**PROBLEMS:**
A) Can you echo the part of the Arctic Ocean text that runs from "3.1 Temperature and" up to and including "to > 5 °C (Fig. 2a, b).", word for word?
B) How would you say this sentence from the Arctic Ocean text in Spanish: "Most models have warm biases below the depth of 500 m."
C) Answer these questions using the Arctic Ocean text:
(i) What depth is used for the halocline in this study?
(ii) Which correlation coefficient does the paper use?
(iii) In the PHC3.0 dataset, what is the maximum basin-mean temperature in the Canadian basin?

**TEXT EXCERPT:**

## BEGIN

Different from the Arctic surface, deep, and bottom waters, the AW is characterized by its high temperature (defined by T > 0 °C). In this paper, the AW core temperature (AWCT) and AW core depth (AWCD) during 1950 to 2005 from the CMIP5 models and their multimodel mean (MMM) are compared with those derived from the PHC3.0 dataset. Similar to previous studies (Polyakov et al. 2004; Li et al. 2012, 2014; Wang et al. 2018), the AWCT is defined as the maximum temperature below the halocline (150 m in this study) in the vertical profile, and the AWCD is defined as the depth of the AWCT. During our analysis, the Arctic deep basin (where ocean is deeper than 500 m) is divided into the Eurasian and Canadian basins separated by the Lomonosov Ridge, as shown in Fig. 1. In this study, correlation analysis is used to understand the relationship of AWCT bias to upstream conditions. The correlation coefficient used in this paper is Spearman’ rho, and the p value is computed using large-sample approximations. If the p value < 0.05, we consider the correlation to be significant.

Fig. 1
figure 1

Arctic Ocean bottom topography (unit: m). Red lines indicate the main Arctic gateways and the black line crossing the North Pole indicates the location of section S1 used in Fig. 5 and the supplementary Figs. S1 and S3

3 Results

The water mass in the Arctic Ocean can be roughly divided into three layers: cold Polar Surface Water that extends from the sea surface to the depth of about 200 m, the relatively warm AW layer in the depth range of about 200–800 m, and deep/bottom waters that lie below the AW layer (Talley et al. 2011). The focus of this study is on the Arctic AW layer.

3.1 Temperature and salinity profiles

Basin mean vertical profiles of potential temperature and salinity in the Eurasian and Canadian basins are compared in Fig. 2. It can be seen that the CMIP5 models have relatively large intermodel spread in simulated temperature for the AW and deep/bottom waters (Fig. 2a, b). Most models have warm biases below the depth of 500 m. Below 1000 m, CMIP5 MMM temperature is about 1 °C warmer than the observation and the bias is larger than in the CORE-II forced-model simulations (Ilicak et al. 2016). The maximum value in the vertical profile of the basin-mean temperature in the PHC3.0 dataset is about 1.2 °C and 0.4 °C in the Eurasian and Canadian basins, respectively (Fig. 2a, b). However, the CMIP5 has a large intermodel spread, with maximum values ranging from < −1 to > 5 °C (Fig. 2a, b).

## END

**DATA SEGMENT:**

## BEGIN

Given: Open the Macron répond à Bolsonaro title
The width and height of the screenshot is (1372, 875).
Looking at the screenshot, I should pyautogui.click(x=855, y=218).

## END

**RESULTS FOR THE EXERCISE:**
A)
3.1 Temperature and salinity profiles

Basin mean vertical profiles of potential temperature and salinity in the Eurasian and Canadian basins are compared in Fig. 2. It can be seen that the CMIP5 models have relatively large intermodel spread in simulated temperature for the AW and deep/bottom waters (Fig. 2a, b). Most models have warm biases below the depth of 500 m. Below 1000 m, CMIP5 MMM temperature is about 1 °C warmer than the observation and the bias is larger than in the CORE-II forced-model simulations (Ilicak et al. 2016). The maximum value in the vertical profile of the basin-mean temperature in the PHC3.0 dataset is about 1.2 °C and 0.4 °C in the Eurasian and Canadian basins, respectively (Fig. 2a, b). However, the CMIP5 has a large intermodel spread, with maximum values ranging from < −1 to > 5 °C (Fig. 2a, b).

B) La mayoría de los modelos presentan sesgos cálidos por debajo de los 500 m de profundidad.

C)
(i) 150 m
(ii) Spearman's rho
(iii) About 0.4 °C